I’ve written about the path to innovation as an evolutionary journey for high technology companies and their customers and partners. When new technologies like cloud disrupt existing business models, the survivors are those that adapt and evolve as part of an intelligent plan. In other words, customers need a fast yet flexible route to adopt cloud-based software at the pace that makes the most sense for their business. SAP aims to make that journey for customers as easy as possible with a new, simple model for extending their current on-premise solutions to cloud applications, including Ariba and Success Factors.
Described as the next step in SAP’s recently announced unified cloud portfolio vision, this policy is designed to put customers in charge of their cloud journey. Here’s an example of how it works. A customer that’s licensed 100 users for SAP Human Capital Management (HCM) on-premise software is interested in reducing 50 of those users in order to get an expanded business scenario with Success Factors cloud-based software. Under the new extension model, the customer can reallocate investments to the respective cloud solutions from SAP, replacing the affected on-premise license and maintenance with a cloud subscription.
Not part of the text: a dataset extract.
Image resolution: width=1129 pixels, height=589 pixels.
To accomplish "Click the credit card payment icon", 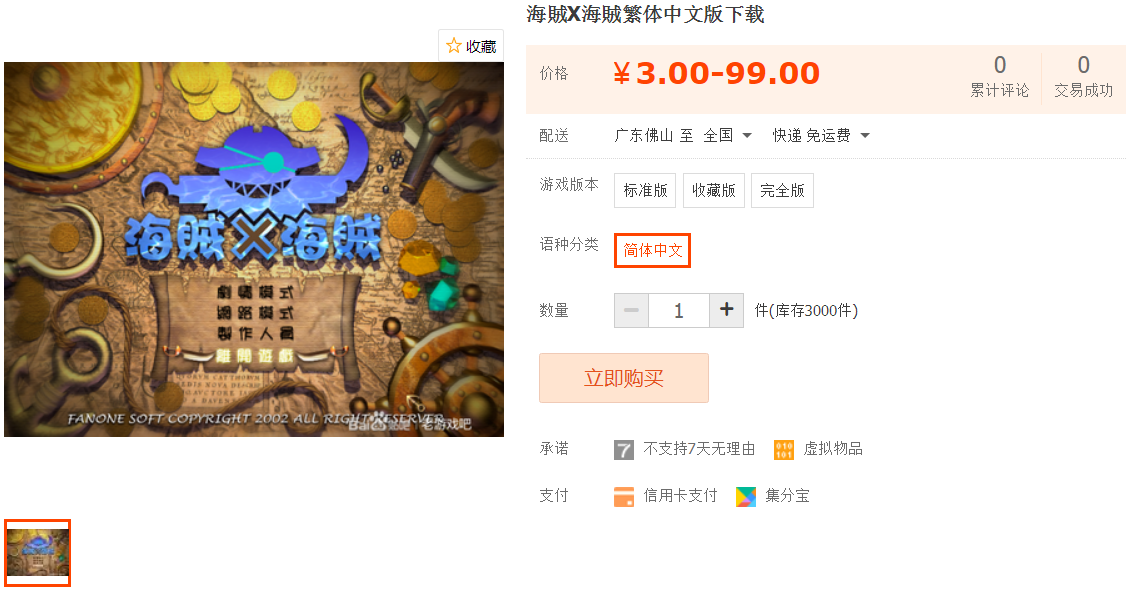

Remarking that he hasn’t seen any other vendor offering anything like this, Josh Greenbaum, industry analyst and principal of Enterprise Applications Consulting, says the new model provides a distinct competitive advantage to SAP. “Telling customers that we’re going to support your migration to cloud, we can give you an interesting break on maintenance if you commit to a certain degree of SAP cloud, and we’ll work with you as your infrastructure shifts to optimize that for you is of tremendous value to customers.”
Greenbaum explains that although cloud adoption is on the rise, it’s one of several deployment options and will remain so for a while. “What cloud’s ascension really brings to the table is the recognition that it’s a hybrid world and customers need some help navigating it from a contract, maintenance, and support standpoint, and this is one way that SAP is going to help customers do that.”
What’s more, now that the first rush to cloud is over, Greenbaum says that companies are realizing they can’t afford to run standalone cloud instances. Integration lets the customer leverage the value of both on-premise and cloud effectively, making business processes more valuable. “You can extend the capabilities to a greater number of users, and provide a much richer degree of automation that’s appropriate to the process. Maybe parts of field service need to be cloud-based while call center agents are on-premise. But both of those groups access parts of the ordering system that’s classically on-premise and connected to a warehouse that’s likely on-premise.”
Few would argue that cloud computing isn’t fundamentally changing the software industry and how its customers do business. Adopting innovation always requires a careful balancing act to make sure customers and vendors don’t lose out on current investments while transitioning to the next big thing. Even so, making the actual transformation requires some pretty bold moves. With extension models like SAP’s, it just got a whole lot easier to get there.